• WHAT IS BEING ASKED:
Copy out every line of the records where the string "Open" occurs.

+---+

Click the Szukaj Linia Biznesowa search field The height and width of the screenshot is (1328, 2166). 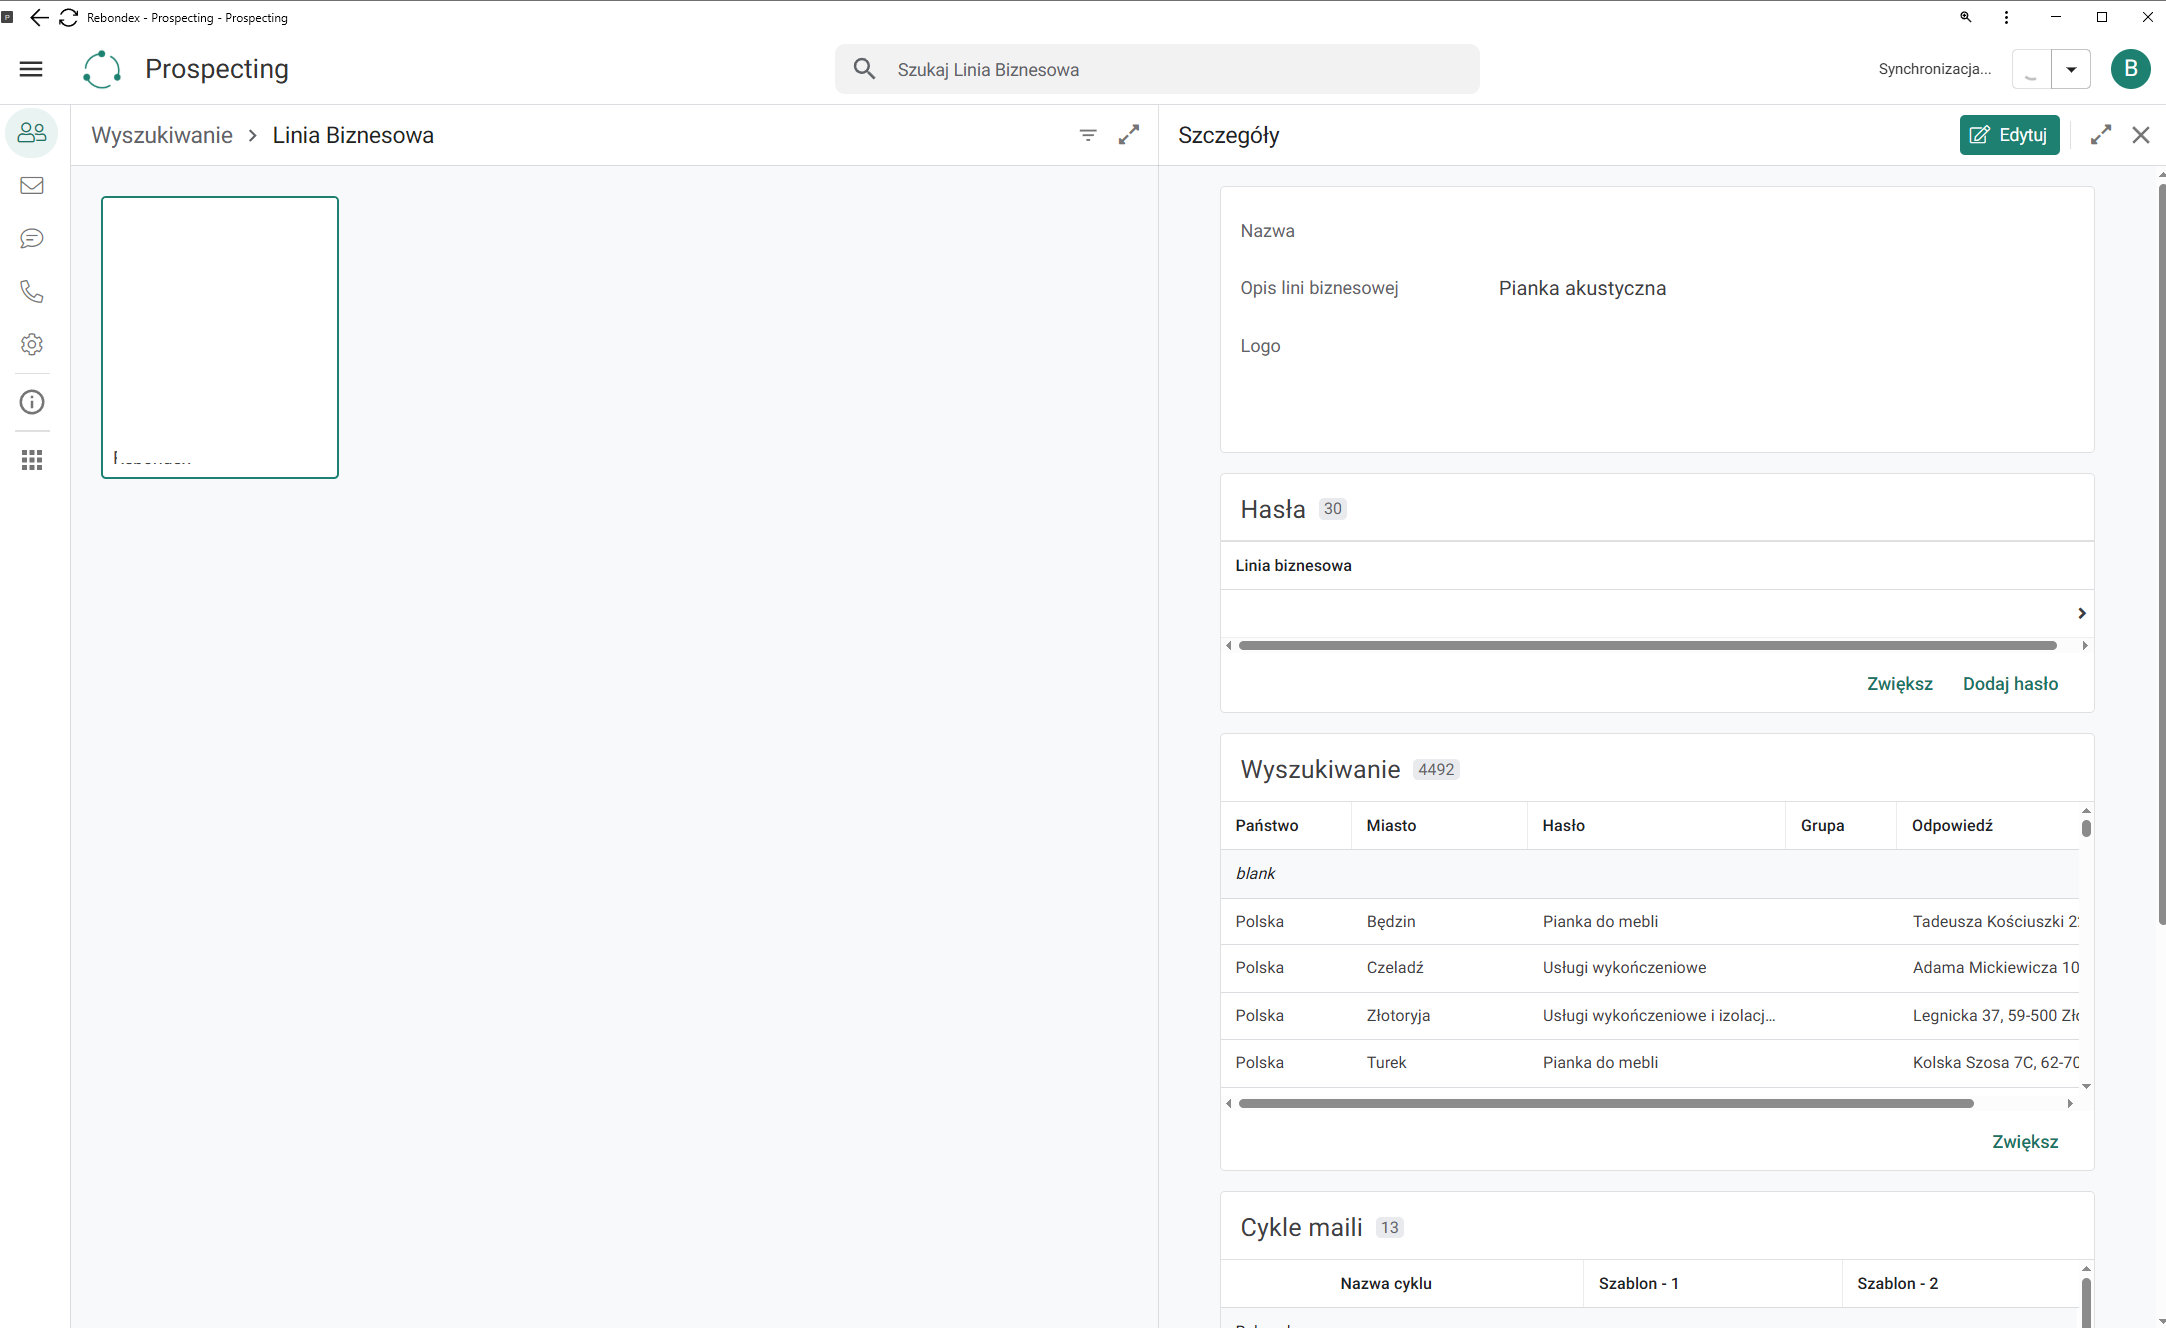[1157, 70]
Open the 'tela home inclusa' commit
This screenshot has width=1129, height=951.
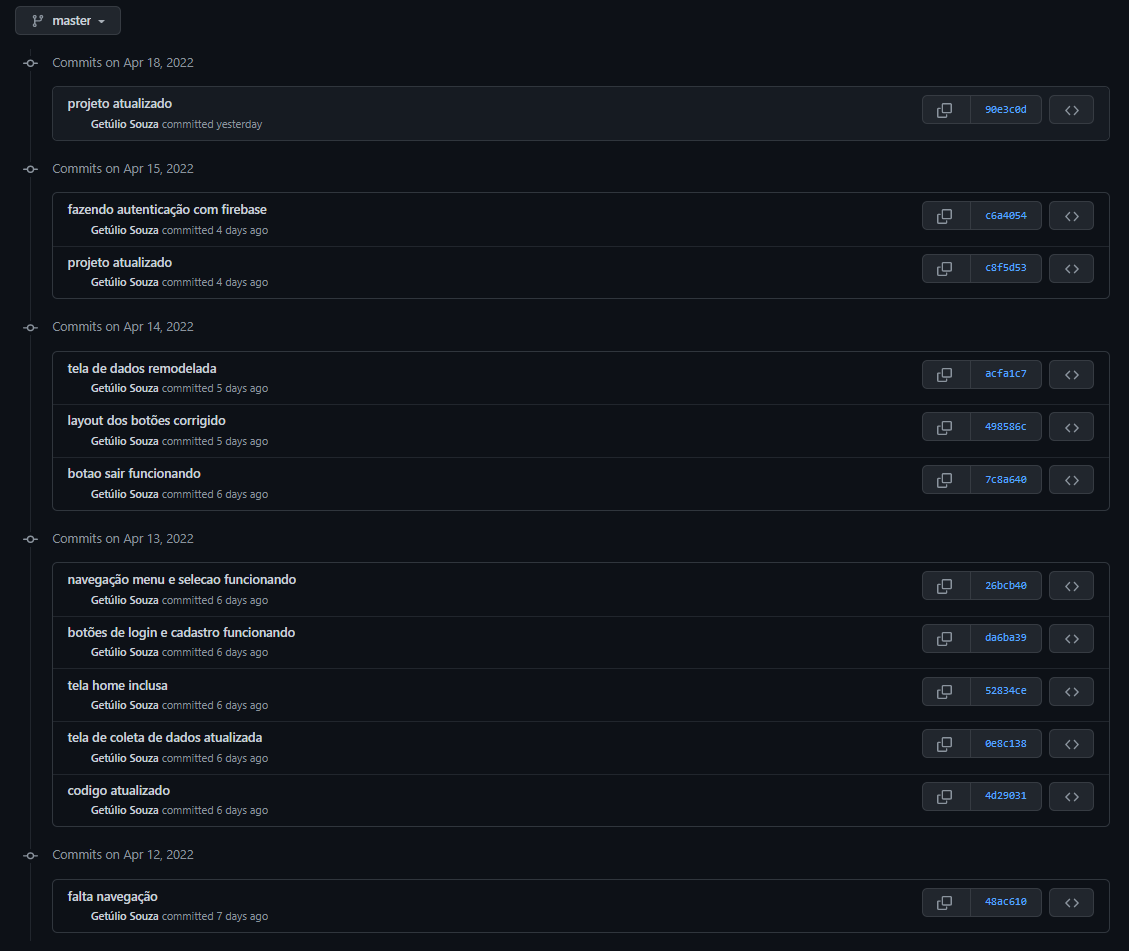(117, 685)
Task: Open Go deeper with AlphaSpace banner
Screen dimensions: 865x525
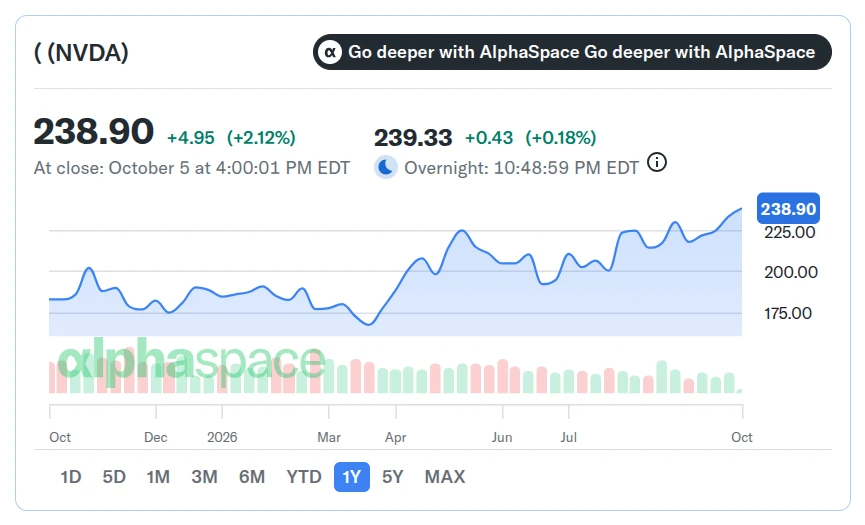Action: tap(572, 52)
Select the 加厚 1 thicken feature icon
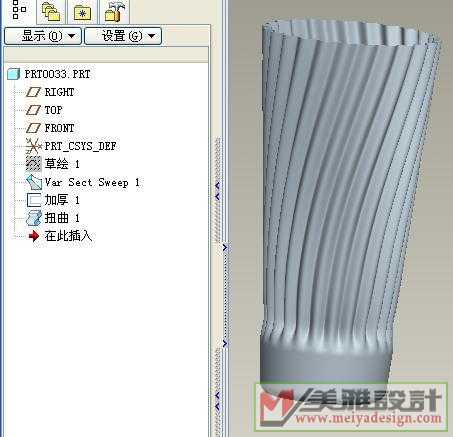This screenshot has height=437, width=453. tap(34, 200)

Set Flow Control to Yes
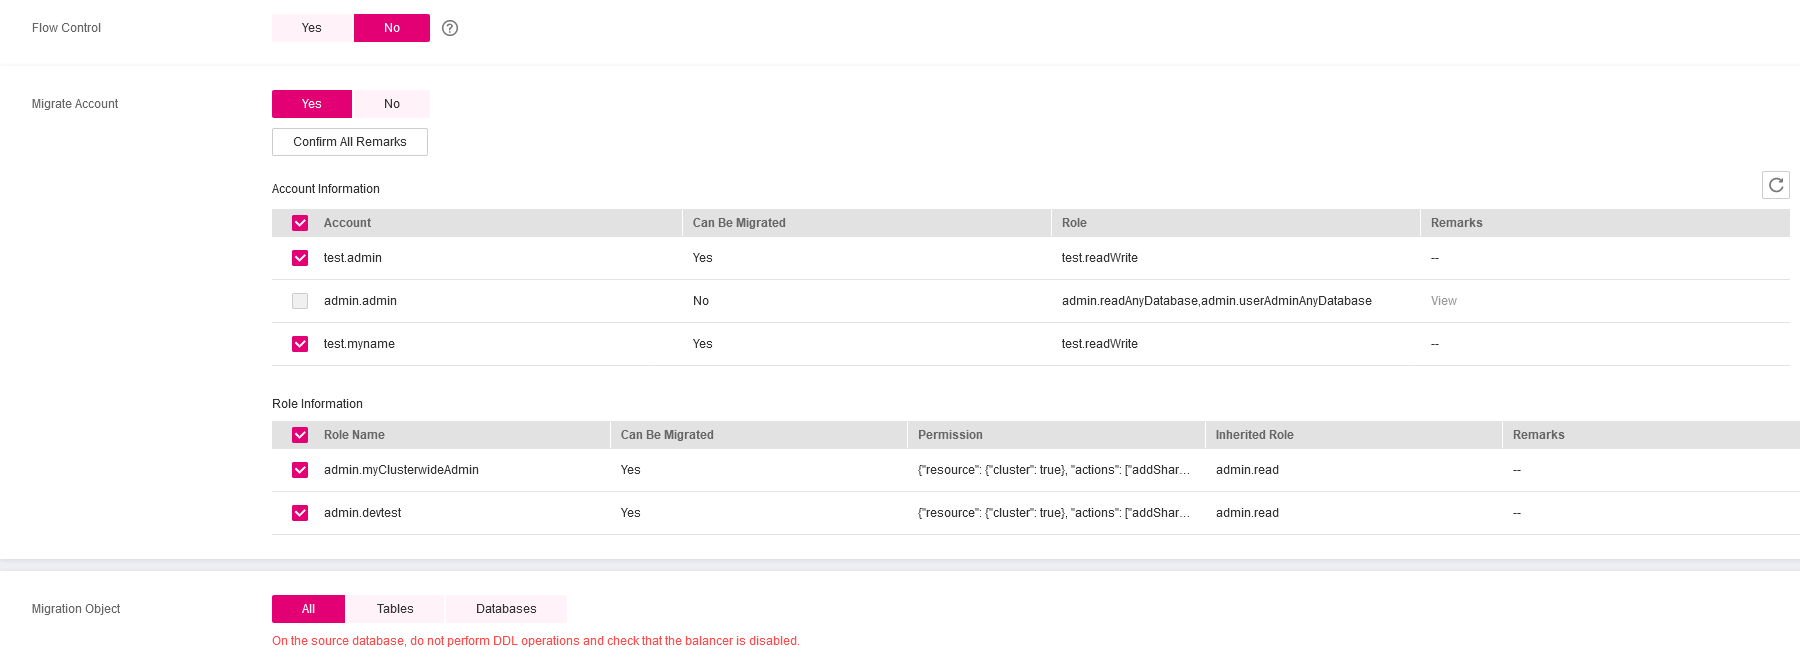tap(312, 28)
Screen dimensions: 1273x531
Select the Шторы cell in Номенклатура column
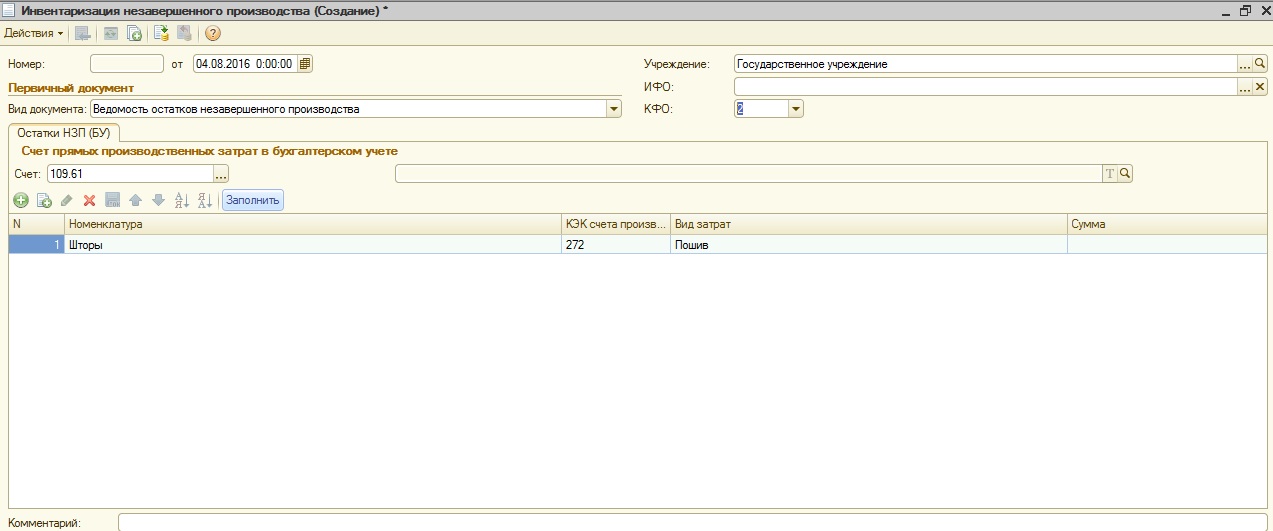point(312,245)
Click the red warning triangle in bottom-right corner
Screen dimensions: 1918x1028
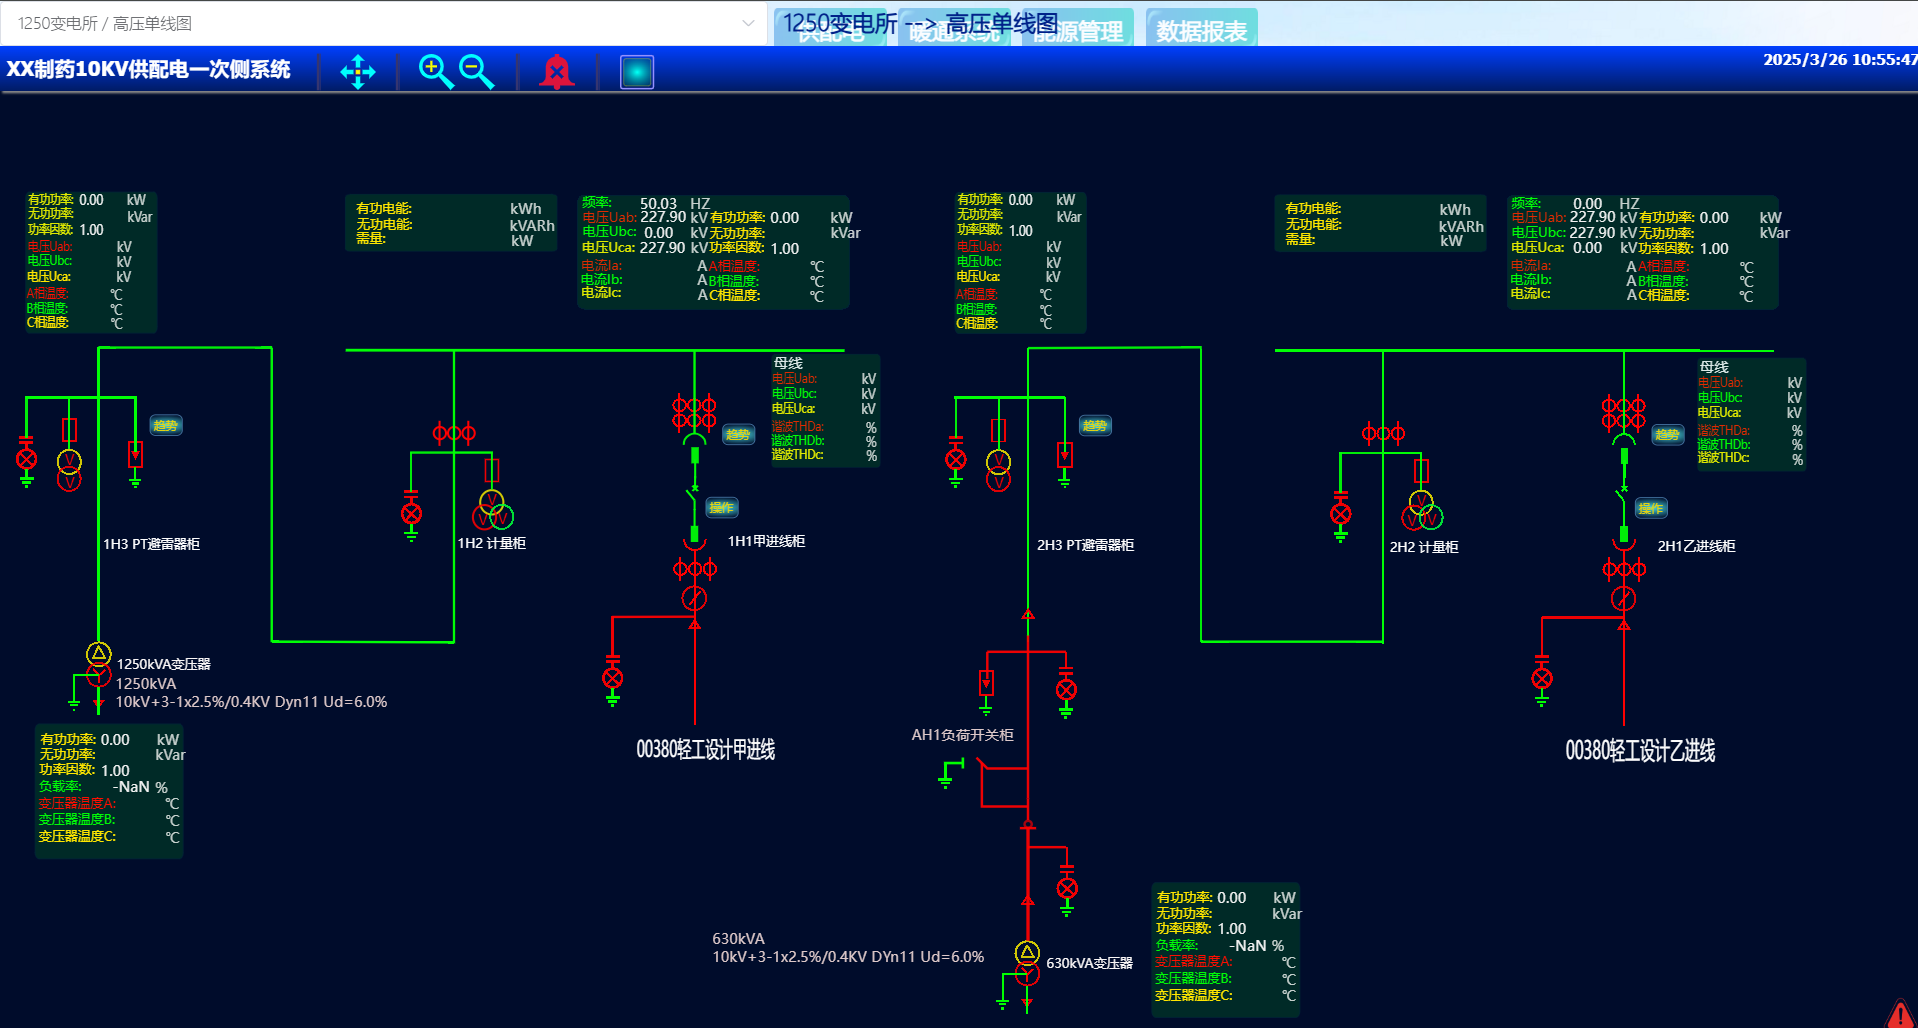coord(1901,1014)
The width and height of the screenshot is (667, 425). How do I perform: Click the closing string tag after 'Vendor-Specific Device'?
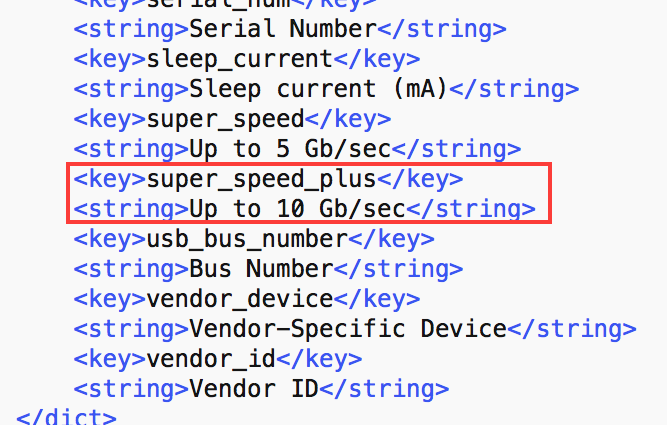[x=570, y=329]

+---+

• RESULT FOR THIS TASK:
Open the 'tela home inclusa' commit
Task: Open Go deeper with AlphaSpace banner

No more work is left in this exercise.